وَمِثْلُ مَاذَا بَعْدَمَااسْتِفهَامِ اَوْمَنْ اِذَالَمْ تُلْغَ فِى الْكَلَامِ
Artinya : Lafadz dza itu menyamai isim maushul ma dan man istifham, ketika tidak diilgho’kan di dalam kalam.
Penjelasan menurut Ustadz Hamdani As Sidani sebagai berikut : Isim Maushul dzaatu menurut sebagian ulama’ thii’in berlaku seperti isim maushul allaati, di lalui mufrod mu’annats. Contoh جَاءَتْ ذَاتُ قَامَتْ, dan isim maushul dzawaatu berlaku seperti isim maushul allaati (Jamak Mu’annats) Contoh جَاءَتْ ذَوَاتُ قُمْنَ. Adalagi isim maushul musytarik berupa lafadz dza, yang berada setelah lafadz ma istifhamiyah atau lafadz man istifhamiyah. Dengan syarat lafadz dza tersebut tidak di mul’ahkan di dalam kalam (ma dan dza itu man dan dza tidak dibuat satu kalimat yang dilalui istifham), contoh ma dza roaituhu, man dza dhorobtahu, apabila dza di mul’ahkan di tengah-tengah kalam maka dza tidak menjadi isim maushul, contoh مَنْ ذَا الَّذِى يُقْرِضُ اللّهَ , artinya : “Siapakah yang mau memberikan pinjaman kepada Allah,”
Perbedaan antara dza yang mul’ah dan dza yang tidak mul;ah dapat diketahui dengan lafadz yang menjadi badal, dari ma istifham atau man istifham.

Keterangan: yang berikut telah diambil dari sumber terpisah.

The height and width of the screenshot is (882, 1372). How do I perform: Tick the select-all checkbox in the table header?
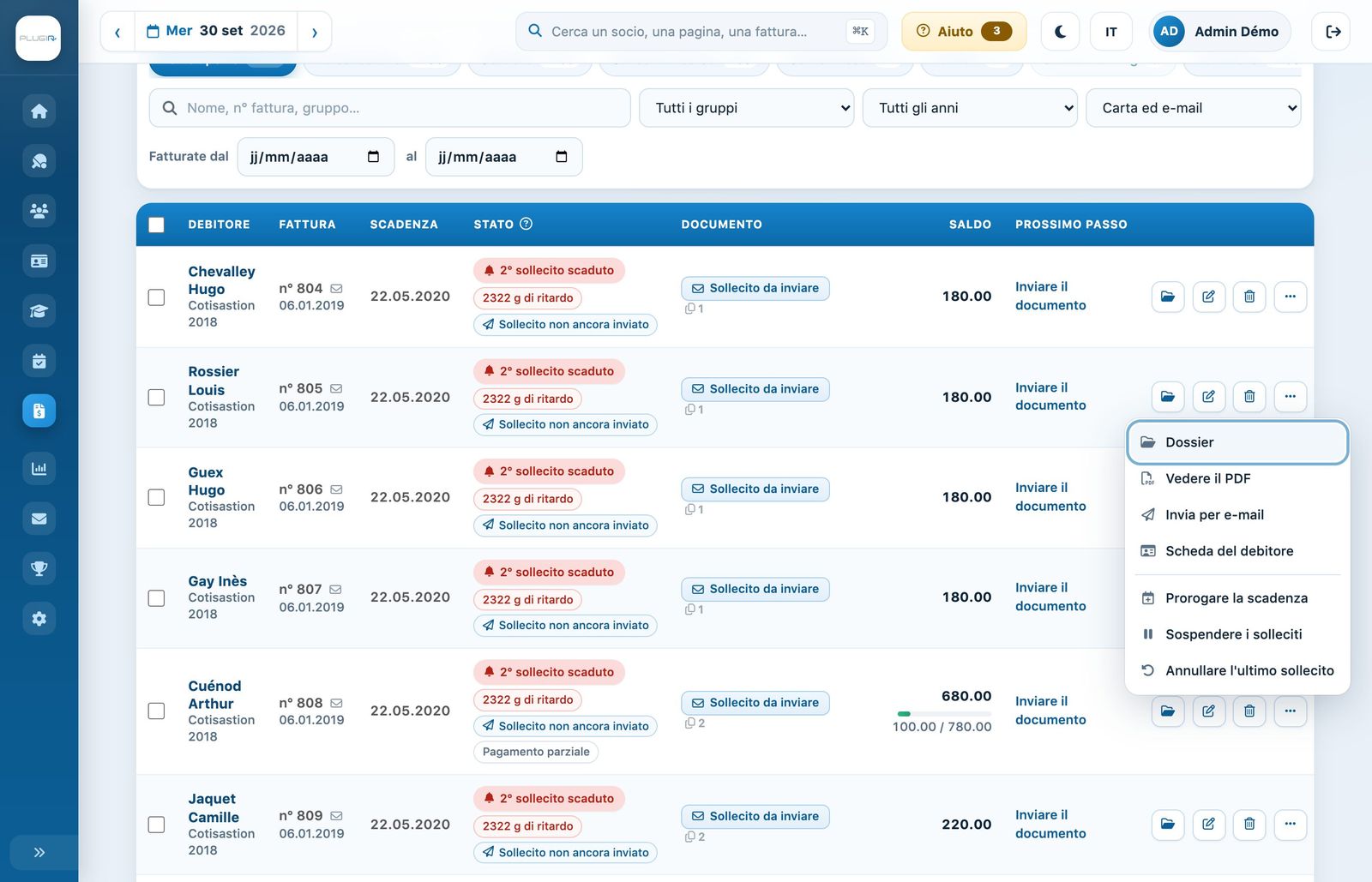[x=156, y=225]
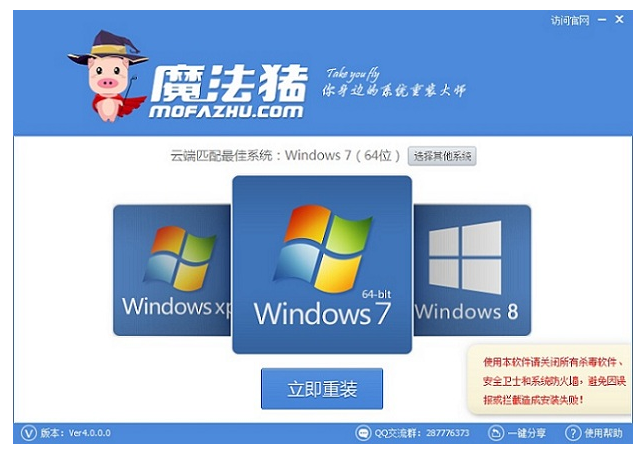Click the Windows 8 tile logo
643x451 pixels.
click(465, 257)
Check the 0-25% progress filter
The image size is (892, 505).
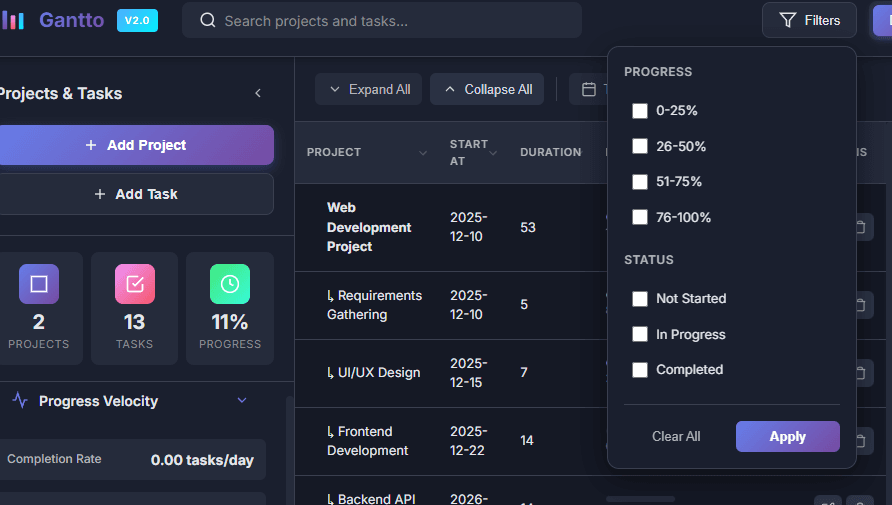pos(640,111)
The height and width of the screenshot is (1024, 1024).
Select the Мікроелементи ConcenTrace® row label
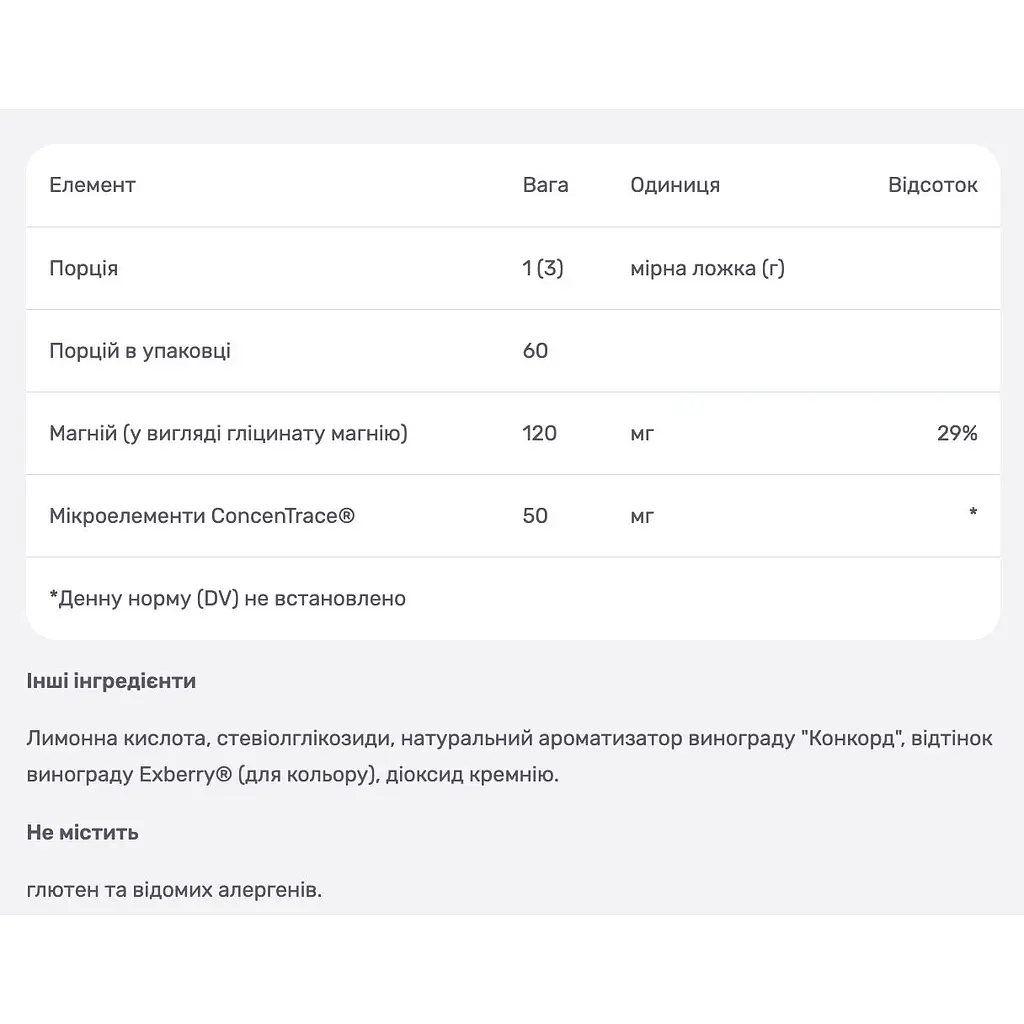tap(202, 516)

Contoh : مَنْ ذَا ضَرَبْتَ اَزَيْدٌ اَمْ عَمْرٌو , Artinya “ Siapakah yang memukul kamu? Zaid atau Umar?.” lafadz zaidun menjadi badal dari lafadz man istifhamiyah, apabila lafadz zaidun dibaca rofa’. Maka lafadz dza tidak mul’ah, sebab lafadz man menjadi mubtada’, lafadz dza menjadi khobar, lafadz dhorobta menjadi shilahnya lafadz dza, apabila lafadz zaidun dibaca nashob (زَيْدً) maka dza itu mulghoh, sebab lafdz man menjadi maf’ul yang didahulukan dari lafadz dhorobta, apabila tidak ada lafdz yang menjadi badal dari lafadz man, مَااِسْتِفْهَامْ , maka lafadz dza tetap boleh mulghoh, dan boleh tidak mulghoh.